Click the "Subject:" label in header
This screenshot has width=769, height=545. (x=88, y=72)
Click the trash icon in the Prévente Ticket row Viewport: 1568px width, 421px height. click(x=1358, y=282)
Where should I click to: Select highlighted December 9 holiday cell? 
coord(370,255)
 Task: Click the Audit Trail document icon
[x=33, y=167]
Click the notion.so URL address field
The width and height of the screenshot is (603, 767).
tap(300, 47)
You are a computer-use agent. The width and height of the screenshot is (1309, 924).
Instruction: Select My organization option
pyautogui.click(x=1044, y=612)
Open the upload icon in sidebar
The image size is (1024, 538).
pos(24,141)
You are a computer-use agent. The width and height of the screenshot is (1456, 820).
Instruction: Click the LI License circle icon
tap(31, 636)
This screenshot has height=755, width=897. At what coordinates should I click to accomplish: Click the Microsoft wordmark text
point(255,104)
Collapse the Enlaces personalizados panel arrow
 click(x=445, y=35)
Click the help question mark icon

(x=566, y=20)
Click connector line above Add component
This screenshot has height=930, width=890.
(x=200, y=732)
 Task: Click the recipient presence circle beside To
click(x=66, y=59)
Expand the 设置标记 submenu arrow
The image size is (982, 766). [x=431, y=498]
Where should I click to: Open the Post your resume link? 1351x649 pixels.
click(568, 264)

* * *

**Instructions for the task:**
Retype all of the entries exactly, please.

**Output for this exercise:**
Click the "Subject:" label in header
This screenshot has width=769, height=545. (x=88, y=72)
Click the trash icon in the Prévente Ticket row Viewport: 1568px width, 421px height. click(x=1358, y=282)
Where should I click to: Select highlighted December 9 holiday cell? 
coord(370,255)
 Task: Click the Audit Trail document icon
[x=33, y=167]
Click the notion.so URL address field
The width and height of the screenshot is (603, 767).
tap(300, 47)
You are a computer-use agent. The width and height of the screenshot is (1309, 924).
Instruction: Select My organization option
pyautogui.click(x=1044, y=612)
Open the upload icon in sidebar
The image size is (1024, 538).
pos(24,141)
You are a computer-use agent. The width and height of the screenshot is (1456, 820).
Instruction: Click the LI License circle icon
tap(31, 636)
This screenshot has height=755, width=897. At what coordinates should I click to accomplish: Click the Microsoft wordmark text
point(255,104)
Collapse the Enlaces personalizados panel arrow
 click(x=445, y=35)
Click the help question mark icon

(x=566, y=20)
Click connector line above Add component
This screenshot has height=930, width=890.
(x=200, y=732)
 Task: Click the recipient presence circle beside To
click(x=66, y=59)
Expand the 设置标记 submenu arrow
The image size is (982, 766). [x=431, y=498]
Where should I click to: Open the Post your resume link? 1351x649 pixels.
click(568, 264)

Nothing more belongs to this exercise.